I never considered sub-Sahara Africa as a viable market. Too many other problems. But then, what do I know about Africa of South America?

But I also think countries like the Philippines, Thailand, and Indonesia would be valid targets. They share some of the features you mention with South America.


Hmmm, makes a lot of sense but ultimately, while *it is* happening to some extent, some of those very same arguments of affordability and electoral needs also exist in the US, Canada, Europe, Israel, Australia, and most of these places are *not* rushing to get laptops - Portugal may be the closest, and that's it AFAIK.

Even then, many L.A. countries are not rushing in either, though if Brazil and Argentina do it for real, the bandwagon might be all that is needed to get several others to jump in. Several other countries are into some sort of completed or planned project to get computers to every teacher at least.

Fact is, the whole laptop thingie has a lot of credibility issues, and I find it hard to blame decision-makers and big funders from taking their time and ask for solid evidence, which the current deployments don't seem to care to provide.

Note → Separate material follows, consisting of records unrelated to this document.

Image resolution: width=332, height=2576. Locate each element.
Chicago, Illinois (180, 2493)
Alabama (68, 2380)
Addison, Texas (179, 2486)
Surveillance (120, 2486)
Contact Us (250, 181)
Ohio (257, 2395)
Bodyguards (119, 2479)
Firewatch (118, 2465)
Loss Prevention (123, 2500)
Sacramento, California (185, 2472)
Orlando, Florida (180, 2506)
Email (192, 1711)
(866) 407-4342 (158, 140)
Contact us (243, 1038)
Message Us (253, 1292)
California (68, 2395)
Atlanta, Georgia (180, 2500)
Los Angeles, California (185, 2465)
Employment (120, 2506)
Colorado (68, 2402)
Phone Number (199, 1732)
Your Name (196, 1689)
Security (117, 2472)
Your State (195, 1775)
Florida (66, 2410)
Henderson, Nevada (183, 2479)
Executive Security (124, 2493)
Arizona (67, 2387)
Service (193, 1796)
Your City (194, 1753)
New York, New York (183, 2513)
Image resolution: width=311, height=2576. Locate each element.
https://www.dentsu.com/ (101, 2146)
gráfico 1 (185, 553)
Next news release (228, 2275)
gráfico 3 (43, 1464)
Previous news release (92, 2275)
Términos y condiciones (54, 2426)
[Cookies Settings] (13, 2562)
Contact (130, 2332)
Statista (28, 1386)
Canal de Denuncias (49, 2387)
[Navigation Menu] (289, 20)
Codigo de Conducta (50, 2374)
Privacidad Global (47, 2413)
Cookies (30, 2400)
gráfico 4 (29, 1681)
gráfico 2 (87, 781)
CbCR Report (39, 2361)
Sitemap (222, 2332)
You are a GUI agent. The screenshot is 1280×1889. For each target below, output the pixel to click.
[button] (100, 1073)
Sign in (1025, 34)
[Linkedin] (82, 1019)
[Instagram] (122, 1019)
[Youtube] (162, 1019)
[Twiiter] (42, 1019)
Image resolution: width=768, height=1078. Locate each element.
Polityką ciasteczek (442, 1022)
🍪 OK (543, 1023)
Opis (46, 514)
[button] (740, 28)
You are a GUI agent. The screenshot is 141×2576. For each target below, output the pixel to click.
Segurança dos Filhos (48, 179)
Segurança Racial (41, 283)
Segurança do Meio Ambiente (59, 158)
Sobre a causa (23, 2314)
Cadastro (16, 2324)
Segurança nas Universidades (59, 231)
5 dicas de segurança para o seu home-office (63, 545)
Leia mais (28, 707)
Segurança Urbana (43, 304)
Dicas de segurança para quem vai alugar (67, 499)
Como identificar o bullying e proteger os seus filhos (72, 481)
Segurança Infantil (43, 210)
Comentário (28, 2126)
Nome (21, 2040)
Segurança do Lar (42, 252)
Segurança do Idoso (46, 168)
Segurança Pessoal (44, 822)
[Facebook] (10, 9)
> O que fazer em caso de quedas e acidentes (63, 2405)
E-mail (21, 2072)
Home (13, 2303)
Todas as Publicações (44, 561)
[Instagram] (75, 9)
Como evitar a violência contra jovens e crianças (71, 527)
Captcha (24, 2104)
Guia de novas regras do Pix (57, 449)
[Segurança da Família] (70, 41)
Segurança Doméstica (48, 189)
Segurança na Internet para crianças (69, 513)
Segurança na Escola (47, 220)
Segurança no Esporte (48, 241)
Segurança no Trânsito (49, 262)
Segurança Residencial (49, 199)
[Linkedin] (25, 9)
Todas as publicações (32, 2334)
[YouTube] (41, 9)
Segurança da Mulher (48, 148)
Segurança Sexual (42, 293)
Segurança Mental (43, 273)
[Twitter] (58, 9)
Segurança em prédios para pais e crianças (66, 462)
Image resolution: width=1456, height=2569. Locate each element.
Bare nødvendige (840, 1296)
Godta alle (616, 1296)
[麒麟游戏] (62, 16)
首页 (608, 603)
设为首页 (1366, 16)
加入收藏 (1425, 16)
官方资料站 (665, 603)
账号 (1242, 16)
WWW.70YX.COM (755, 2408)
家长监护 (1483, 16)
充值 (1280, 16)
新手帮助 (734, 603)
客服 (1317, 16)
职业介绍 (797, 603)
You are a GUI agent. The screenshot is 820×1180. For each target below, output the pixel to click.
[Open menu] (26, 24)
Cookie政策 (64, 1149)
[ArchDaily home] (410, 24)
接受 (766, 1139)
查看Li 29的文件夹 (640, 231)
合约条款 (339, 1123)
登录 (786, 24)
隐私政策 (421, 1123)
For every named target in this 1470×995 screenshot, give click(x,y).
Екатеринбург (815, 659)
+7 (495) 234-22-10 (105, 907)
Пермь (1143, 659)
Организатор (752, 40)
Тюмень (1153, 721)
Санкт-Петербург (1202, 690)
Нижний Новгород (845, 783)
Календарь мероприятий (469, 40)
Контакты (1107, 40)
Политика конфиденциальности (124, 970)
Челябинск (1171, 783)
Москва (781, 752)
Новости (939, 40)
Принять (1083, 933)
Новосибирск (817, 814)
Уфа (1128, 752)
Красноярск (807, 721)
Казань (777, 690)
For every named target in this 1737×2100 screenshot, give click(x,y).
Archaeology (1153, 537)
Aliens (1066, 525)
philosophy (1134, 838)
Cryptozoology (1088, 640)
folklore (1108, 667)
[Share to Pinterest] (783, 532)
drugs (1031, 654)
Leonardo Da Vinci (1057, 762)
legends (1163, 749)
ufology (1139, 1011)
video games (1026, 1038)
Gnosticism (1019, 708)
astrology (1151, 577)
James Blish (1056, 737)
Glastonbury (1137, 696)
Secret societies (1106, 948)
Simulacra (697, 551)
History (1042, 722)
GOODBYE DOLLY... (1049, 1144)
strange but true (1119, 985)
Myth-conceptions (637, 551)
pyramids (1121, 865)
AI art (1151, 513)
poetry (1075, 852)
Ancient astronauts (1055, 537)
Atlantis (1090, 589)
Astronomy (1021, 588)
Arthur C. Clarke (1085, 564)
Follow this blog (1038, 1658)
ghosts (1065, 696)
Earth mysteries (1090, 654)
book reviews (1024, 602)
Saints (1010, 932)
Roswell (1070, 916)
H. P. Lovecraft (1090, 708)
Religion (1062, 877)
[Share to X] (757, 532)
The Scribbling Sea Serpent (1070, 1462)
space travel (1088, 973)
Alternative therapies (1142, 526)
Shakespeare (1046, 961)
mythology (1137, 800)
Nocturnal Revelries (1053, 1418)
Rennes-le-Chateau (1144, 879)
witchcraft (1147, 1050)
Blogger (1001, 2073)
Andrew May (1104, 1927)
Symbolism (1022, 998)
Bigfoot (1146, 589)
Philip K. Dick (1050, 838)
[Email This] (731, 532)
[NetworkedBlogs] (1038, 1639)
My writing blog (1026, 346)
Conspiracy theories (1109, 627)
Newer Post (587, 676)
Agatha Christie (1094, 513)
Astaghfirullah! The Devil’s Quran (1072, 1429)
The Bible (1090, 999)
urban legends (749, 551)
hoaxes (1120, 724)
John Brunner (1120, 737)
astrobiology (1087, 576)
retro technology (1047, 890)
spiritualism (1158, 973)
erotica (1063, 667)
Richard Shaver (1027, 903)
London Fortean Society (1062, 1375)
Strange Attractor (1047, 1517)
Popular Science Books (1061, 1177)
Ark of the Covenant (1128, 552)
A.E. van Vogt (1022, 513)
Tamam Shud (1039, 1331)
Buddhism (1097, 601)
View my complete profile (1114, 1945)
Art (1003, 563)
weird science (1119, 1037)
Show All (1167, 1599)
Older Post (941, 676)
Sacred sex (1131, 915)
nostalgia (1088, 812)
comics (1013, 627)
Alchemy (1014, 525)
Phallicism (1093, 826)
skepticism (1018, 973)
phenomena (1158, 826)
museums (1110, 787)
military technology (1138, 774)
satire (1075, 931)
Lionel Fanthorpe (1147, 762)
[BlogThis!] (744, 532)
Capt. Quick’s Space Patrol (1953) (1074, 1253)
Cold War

I guess that a certain degree of gullibility by the electorate is needed, then. I am very sorry for the high hopes Uruguayan parents have, 54% of those surveyed said they expect learning to improve a lot because of Ceibal, 34% more expect it to improve some... (slide 38 of the official Ceibal report last year). That, when there is still extremely little curricular content available, 3 years already into it.

OTOH, Winter, providing laptops to the poorest places has a lot of emotional appeal, thus the images that are part of pretty much any NGO appeal involved in this kind of thing, including of course mine :-)


The OLPC does not make sense when parents can buy their own computers. Nor when there are ample teachers available.

I think there is a sweet spot for OLPC like initiatives. There must be just enough infrastructure to be able to distribute, power, and deploy the laptops. At the same time, there should be a shortage of teachers and a general population unable to buy their own equipment. But parents must be convinced of the value of education.

LA fits the bill. I think some Asian countries do too. Although some might already be moving out of the poverty trap already (eg, Indonesia and Iran).

Negroponte must have some reason to appoint a Latin American to head up the distribution of OLPC.. In some ways he also believes that XO was made for Latin America. Though he claims that it was made for the poor. The fact that it took off in South America while generating interest sans action in the rest of the world suggests there are other drivers that determine the growth of OLPC distribution.

For instance, China has been very sceptical. No matter what Negroponte claims, people find it hard to believe that OLPC price equals cost. If that were the case, his team of distributors will not survive.

India has finally five states that have signed up. We get to hear that OLPC worldwide does not even want to offer guarantees of any kind to the governments when they give their money. In other words, OLPC wants the governments to change their ways of managing finance because it is a good thing to buy OLPC. That they may not be able to do. The reason for little movement for OLPC in India and neighboring countries is mostly logistical. If OLPC does what every other vendor does, and does not make profit, it will sell like a hot cake. That means running it like a non-profit business where other than not making profits, everything else runs like a business.

So what OLPC needs to do is hire people who are PAID in the first place. Then give them incentives. Then enable them with a marketing budget, advertisement in local environment. Then create an ecosystem where spares and repairs are visible to the buyers. Just to say its indestructible does not make sense to folks who have seen the world a little differently. Then understand the local procurement practices and respond to them. Have the basics of an organization in the first place.

Few in Asia, for example, believe Negroponte runs an organization that can deliver as they cannot find a balance sheet!

Its in accepting that while it may be possible to create a wonder product at MIT Media Lab, it takes the craft if not the art of a marketeer and a salesman that determines its success along with all the resources that it requires.